The guidelines, however, understandably create an exception to this general provision clarifying that the addition of free samples or providing complimentary services, or the addition of necessary fees disclosed at the time of purchase, shall not be considered basket sneaking. This essentially means that only those goods or services, the addition of which leads to an increase of the initial consideration amount, would amount to basket sneaking. This particular dark pattern is slightly similar to the malpractice of ‘forced action’. However, under ‘forced action’, the consumer doesn’t have the option of proceeding with the purchase of the intended product/service without purchasing the product/service which is being ‘forced’ upon it. On the other hand, under ‘basket sneaking’, the unintended product/service is sneakily added to the cart (but allows the user to remove such product/service before making the final payment).
The guidelines provide the following illustrations for ‘basket sneaking’:
- Automatic addition of paid ancillary services with a pre-ticked box or otherwise to the cart when a consumer is purchasing a product(s) and/or service(s).
- A user purchases a single salon service, but while checking out a subscription to the salon service is automatically added.
- Automatically adding travel insurance while a user purchases a flight ticket.

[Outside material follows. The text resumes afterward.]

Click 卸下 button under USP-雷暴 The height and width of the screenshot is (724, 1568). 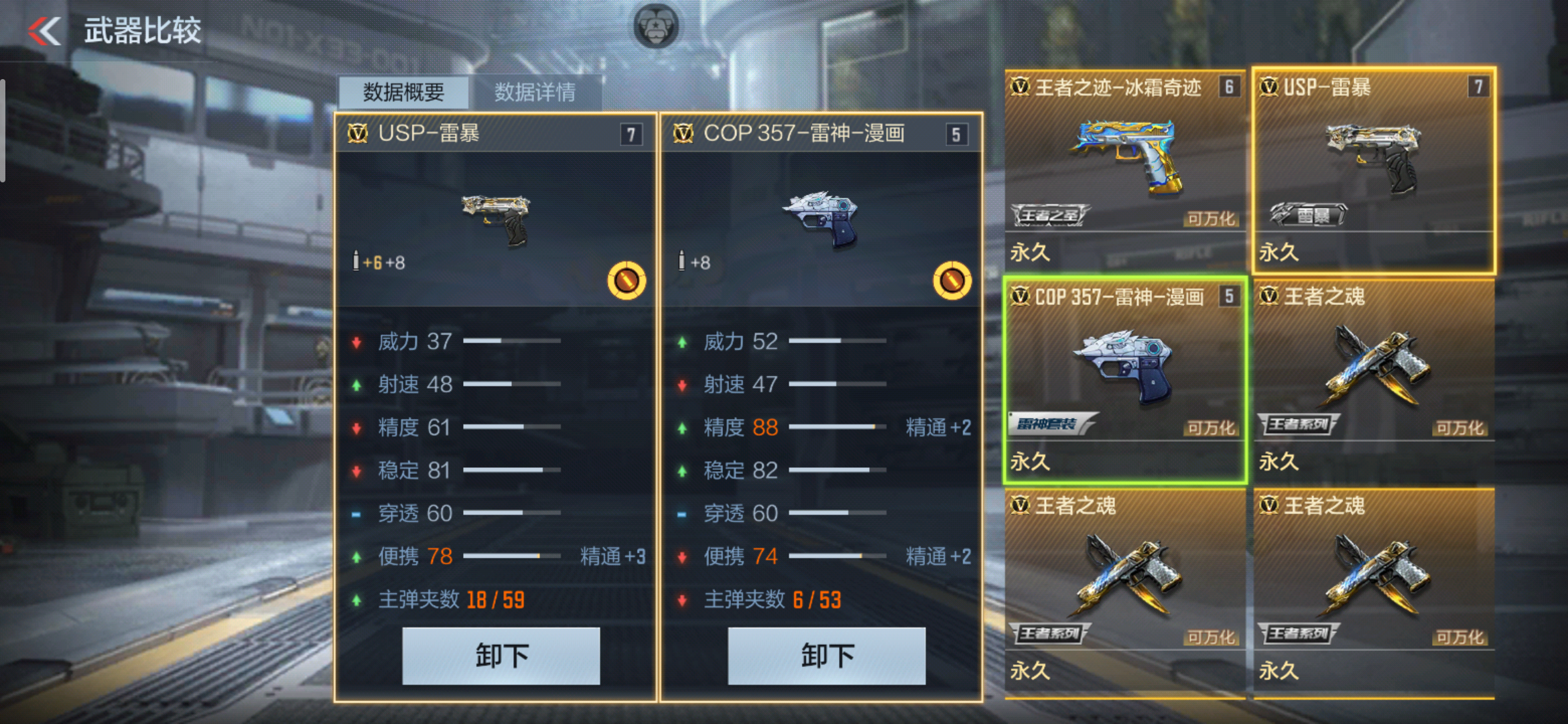pos(501,656)
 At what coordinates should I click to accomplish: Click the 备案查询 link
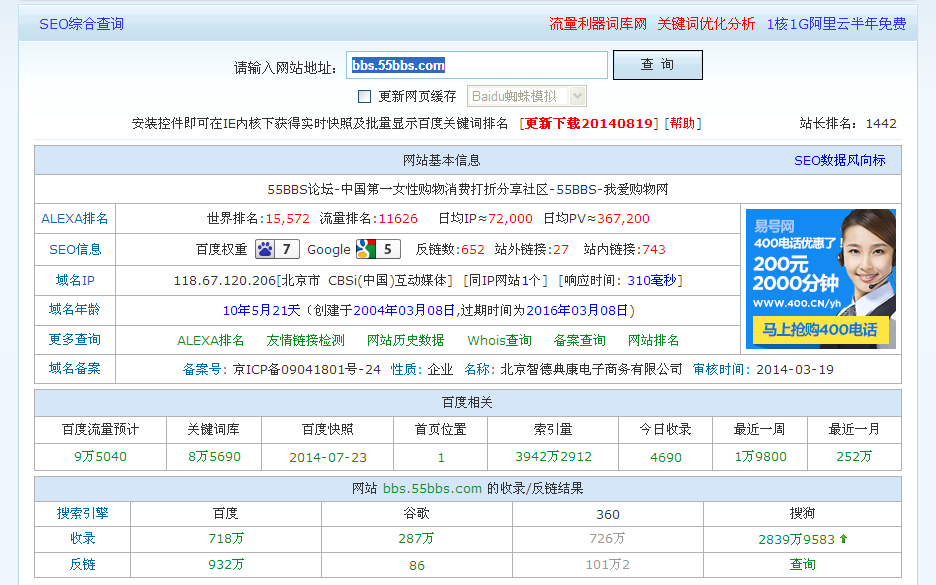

As per the guidelines, ‘interface interference’ means “a design element that manipulates the user interface in ways that (a) highlights certain specific information, and (b) obscures other relevant information relative to the other information; to misdirect a user from taking an action desired by her.”
This particular type of deceptive practice is adopted by online platforms with clever (yet innovative) forms of usage of technology, with the attempt to divert the user’s attention from the relevant information (which would be relevant for the user to be aware of while purchasing the relevant good/service).
The guidelines provide for the following illustrations of ‘interface interference’:
- Designing a light-colored option for selecting “No” in response to a pop-up asking a user if they wish to make a purchase or concealing the cancellation symbol in tiny font or changing the meaning of key symbols to mean the opposite.
- An ‘X’ icon on the top-right corner of a pop-up screen leads to opening-up of another ad rather than closing it.
- Designing a virtually less prominent design a light-colored option for selecting “No” in response to a pop-up asking a user if they wish to make a purchase.
Bait and switch tactic:
As per the guidelines, this particular deceptive practice means “the practice of advertising a particular outcome based on the user’s action but deceptively serving an alternate outcome.”
Since this particular guideline is ambiguously worded, the guidelines provide an illustration to clarify the intent of these provisions. The illustration reads as – “A seller offers a quality product at a cheap price but when the consumer is about to pay/buy, the seller states that the product is no longer available and instead offers a similar looking product but more expensive.”
This particular practice is extremely prevalent in the online pharmaceutical delivery sector where alternative expensive drugs are offered in place of products that the consumer initially intended to purchase at a much lower price (and was displayed as being payable on the online platform).
While the guidelines are currently open for public comments, it isn’t expected that major changes will be made to the provisions. As and when the guidelines are implemented, it will add technological and administrative burden on the online platforms to comply with the requirements (since as of today numerous online platforms would fall foul of the restrictions under these guidelines).